ABD Hazine Bakanı Scott Bessent ve Ticaret Temsilcisi Jamieson Greer, bu hafta içerisinde İsviçre‘de Çinli yetkililerle bir görüşme gerçekleştireceklerini duyurdu. Bunun üzerine, Çin tarafı da Ekonomik İlişkilerden Sorumlu Başbakan Yardımcısı Hı Lifıng‘ın ABD’li yetkililere görüşeceğini doğruladı.
Çin Dışişleri Bakanlığı tarafından yapılan bir açıklamada, Başbakan Yardımcısı Hı’nın, 9-12 Mayıs tarihlerinde İsviçre‘yi ziyaret edeceği ve burada önemli temaslarda bulunacağı kaydedildi. Açıklamada ayrıca, Hı’nın, ABD’nin bu konu üzerinde yetkili ismi olan Hazine Bakanı Scott Bessent ile bir araya geleceği vurgulandı.
Çin Ticaret Bakanlığı tarafından yapılan açıklamada, Hı’nın söz konusu görüşmelerde Çin tarafına liderlik edeceği ifade edildi.
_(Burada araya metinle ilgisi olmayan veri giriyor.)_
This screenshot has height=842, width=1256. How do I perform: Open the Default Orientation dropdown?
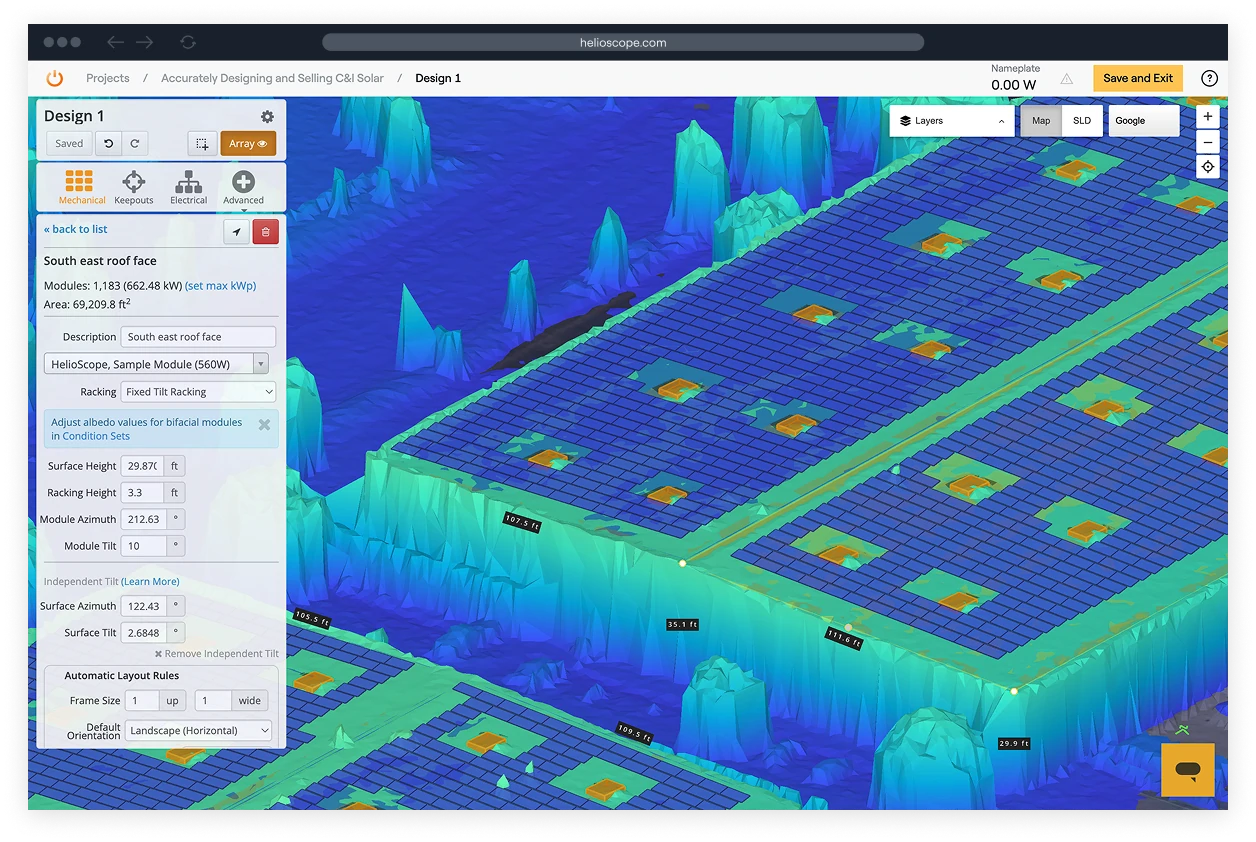pos(198,731)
Bu görüşmeler, iki ülke arasında nisan ayında dönemin en çetrefilli meselelerinden biri olan tarife restleşmesinin ardından yapılacak ilk müzakere olarak önem kazanıyor.
“KARŞILIKLI TARİFELER” VE ÇİN’İN TEPKİSİ
ABD Başkanı Donald Trump, 2 Nisan tarihinde, aralarında Çin‘in de bulunduğu ticaret ortaklarına “karşılıklı tarifeler” çerçevesinde ek gümrük vergileri toplamının altını çizmişti. Bu durum karşısında Çin, karşı bir tepki vererek ABD’ye uyguladığı gümrük tarifesini %145’e kadar çıkarmış, buna mukabil ABD ise Çin‘e %125 gümrük tarifesi uygulama kararı almıştı. Bu süreç, iki ülke arasındaki ticaret ilişkilerinin ne kadar kırılgan olduğunu bir kez daha gözler önüne serdi.
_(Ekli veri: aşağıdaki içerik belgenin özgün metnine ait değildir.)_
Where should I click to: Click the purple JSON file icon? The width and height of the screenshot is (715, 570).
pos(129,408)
Washington yönetimi, diğer ülkelerle yaptığı anlaşmalarda ek tarifeleri 90 gün erteleme yoluna giderken; Çin‘e yönelik tarifelerin hemen devreye girmesi, ticaret politikalarının nasıl şekilleneceğine dair endişeleri artırdı. Bu müzakereler, iki ülke arasında yaşanan gerginliğin düşürülmesi için bir fırsat olarak değerlendirilirken, tarafların olası anlaşmalar üstünde durmalarının ne kadar önemli olduğu da ortaya çıktı.
Sonuç olarak, Çin ve ABD arasında yapılacak müzakereler, ekonomik ilişkilerdeki belirsizlikleri ortadan kaldırmak adına önemli bir adım olarak yorumlanıyor. Tarafların bu süreçte atacağı adımlar, küresel ticaret dinamiklerini ve iki ulus arasındaki ilişkileri etkileyebilecek potansiyele sahip. Dolayısıyla, bu görüşmelerin sonuçları sadece iki taraf için değil, dünya ekonomisi için de büyük bir öneme sahip olacak.